Литмир - Электронная Библиотека
Содержание  
A
A

Прежде чем приступить к анализу самого романа, отметим также, что это было уже не первое масштабное стилизаторски-пародийное сочинение, написанное в советском Харькове во второй половине 1920‐х годов. В 1925 году вышла книга под названием «Парнас дыбом», авторами которой были Эстер Паперная, Александр Розенберг, Александр Финкель[558]. Это одно из самых любопытных произведений русскоязычной литературы, написанной в советской Украине в межвоенный период. Книга строится на основании исключительно формального принципа: берется общеизвестный «популярный» сюжет и излагается в стиле известных писателей – от Шекспира и Оскара Уайльда до Маяковского. Одним из таких сюжетов в «Парнасе дыбом» является популярная до сих пор присказка «У попа была собака». Комический эффект достигается столкновением «низкого» и «высокого» литературных стилей. Таким образом, под вопрос ставится сама «литературность» литературы, которая любую мелочь может обратить в тему для словесного шедевра. Иными словами, предполагается, что в литературе главное не «что», а «как»; неудивительно, что «Парнас дыбом» написан в разгар моды на формализм и деятельности конструктивистов. Получается, что эта книга – своего рода двойная пародия: пародия на «литературность» литературы и на тех, кто проповедовал ее (формалисты, конструктивисты). Перед нами своего рода мерцающая пародия, объект которой сложно точно зафиксировать. Именно такой принцип использует Йогансен в своем романе «Путешествие ученого доктора Леонардо…».

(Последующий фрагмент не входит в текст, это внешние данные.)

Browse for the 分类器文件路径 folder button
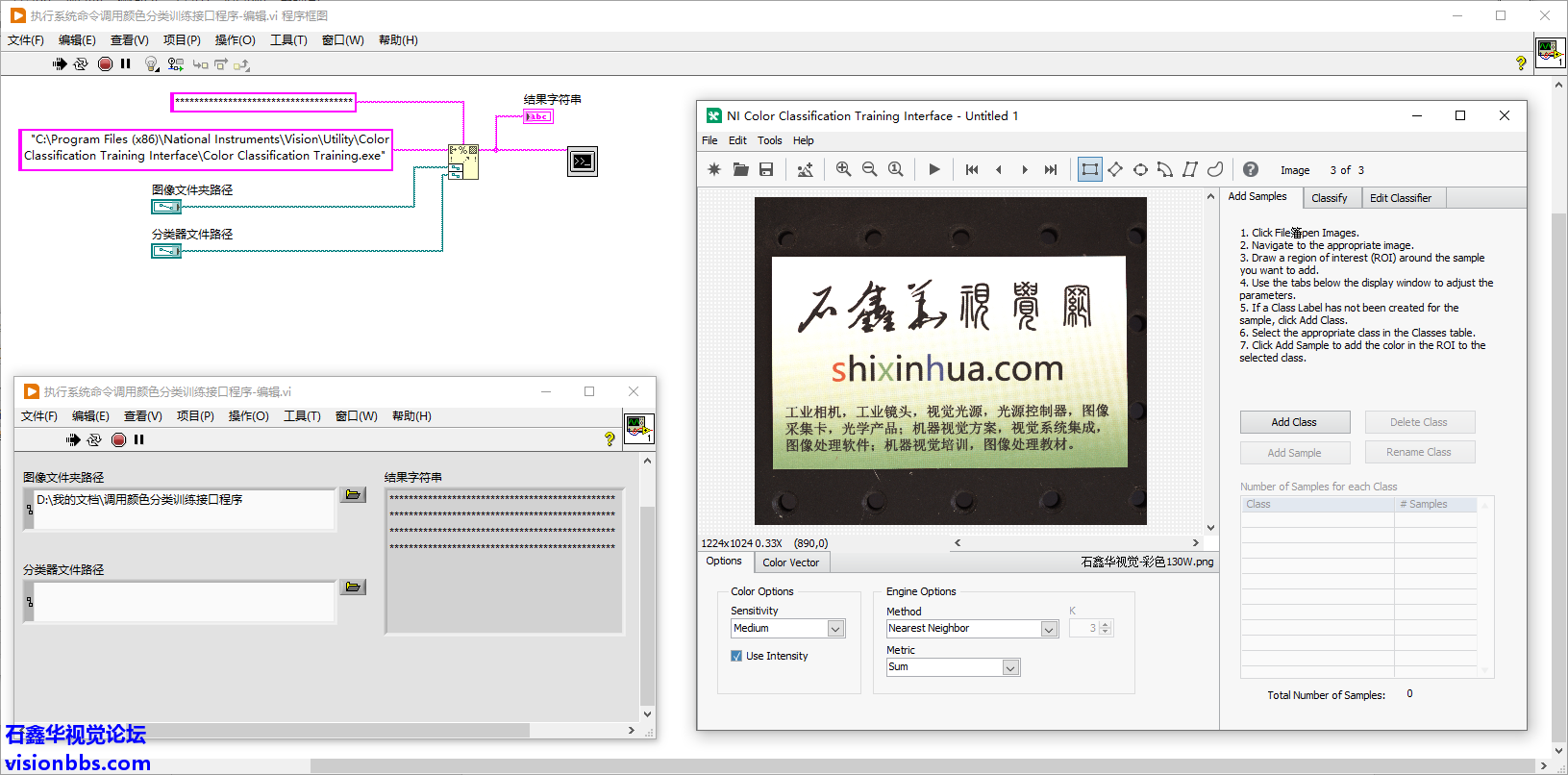 354,587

Здесь коротко отметим отдельные важные художественные аспекты романа, который представляет собой пародию, совмещающую одновременно элементы рыцарских и авантюрных романов. Несмотря на то, что сам автор в англоязычном эпиграфе и послесловии называет «ландшафт» основным действующим лицом, на самом деле главным персонажем романа является сам литературный «прием», поскольку демонстрация условности литературы находится в центре внимания и автора и читателя. Другими словами, здесь педалируется само строение романа, будто бы он написан специально, чтобы наглядно проиллюстрировать, из чего «сделана» литература. Стоит напомнить также, что художественные травелоги в творчестве формалистов (Шкловского) были и способом развертывания и решения теоретико-литературных проблем на фоне послеимперского политического и культурного пейзажа[559].

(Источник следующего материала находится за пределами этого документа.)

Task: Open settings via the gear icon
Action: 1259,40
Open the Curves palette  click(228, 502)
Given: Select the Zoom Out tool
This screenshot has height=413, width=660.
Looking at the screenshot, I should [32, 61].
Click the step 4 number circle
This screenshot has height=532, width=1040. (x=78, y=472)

Роман состоит из пролога и трех частей («книг»), которые рассказывают о путешествии неких доктора Леонардо и донны Альцесты по Слобожанской Швейцарии – по реке Донец, протекающей в Харьковской области. Йогансен использует прием нескольких сюжетных линий. Первая, данная в прологе, – сюжетная линия испанского «тираноборца» Дона Хосе Перейры, он путешествует вместе со своей собакой Родольфо по херсонским степям и за неумышленное браконьерство его убивают местные «куркули». История Дона Хосе Перейры является одновременно и обрамляющей новеллой.

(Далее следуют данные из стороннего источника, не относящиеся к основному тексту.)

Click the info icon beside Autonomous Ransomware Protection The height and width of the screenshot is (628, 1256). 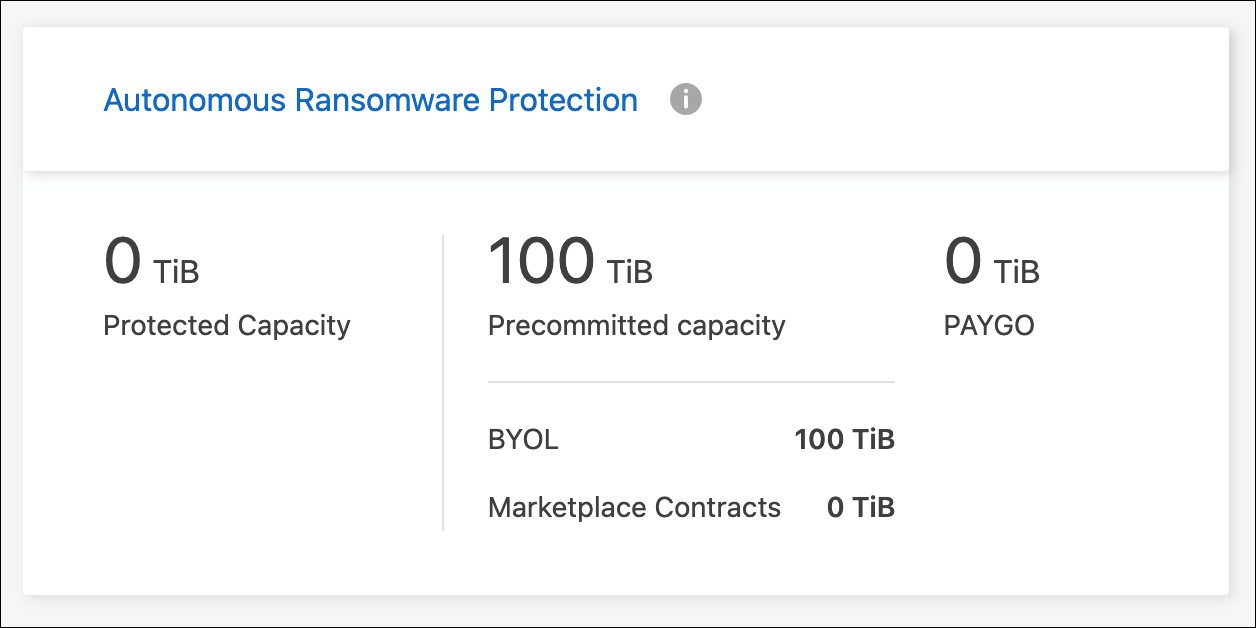pos(686,99)
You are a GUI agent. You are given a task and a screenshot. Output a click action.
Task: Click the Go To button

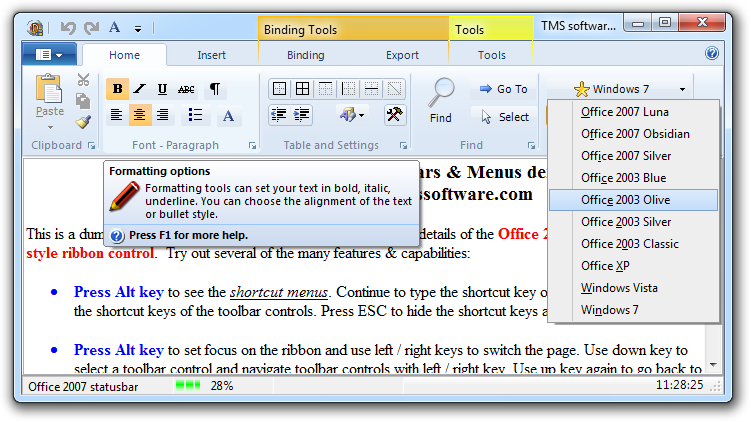502,89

Другая линия – это непосредственно само путешествие Леонардо и Альцесты и происшествия, случающиеся с ними по дороге: встреча с перевозчиком Черепахой, который везет их из Змиева до Бахтина (откуда они должны плыть на лодке), история «доброго древонасадца», его бабы и их бездомного сына, а также пролетарского студента Перебийноса, который страстно влюбляется в Альцесту и т. д. При этом путешествие является безотказным приемом нанизывания новых ситуаций и мотивировки появления действующих лиц. Сюжетные линии Хосе Перейры и Леонардо с Альцестой сходятся только в начале третьей части романа: оказывается, Хосе не был убит, а Леонардо, который ненадолго был ошибочно принят за Хосе Перейру и на некоторое время расставался с Альцестой, снова с ней воссоединяется.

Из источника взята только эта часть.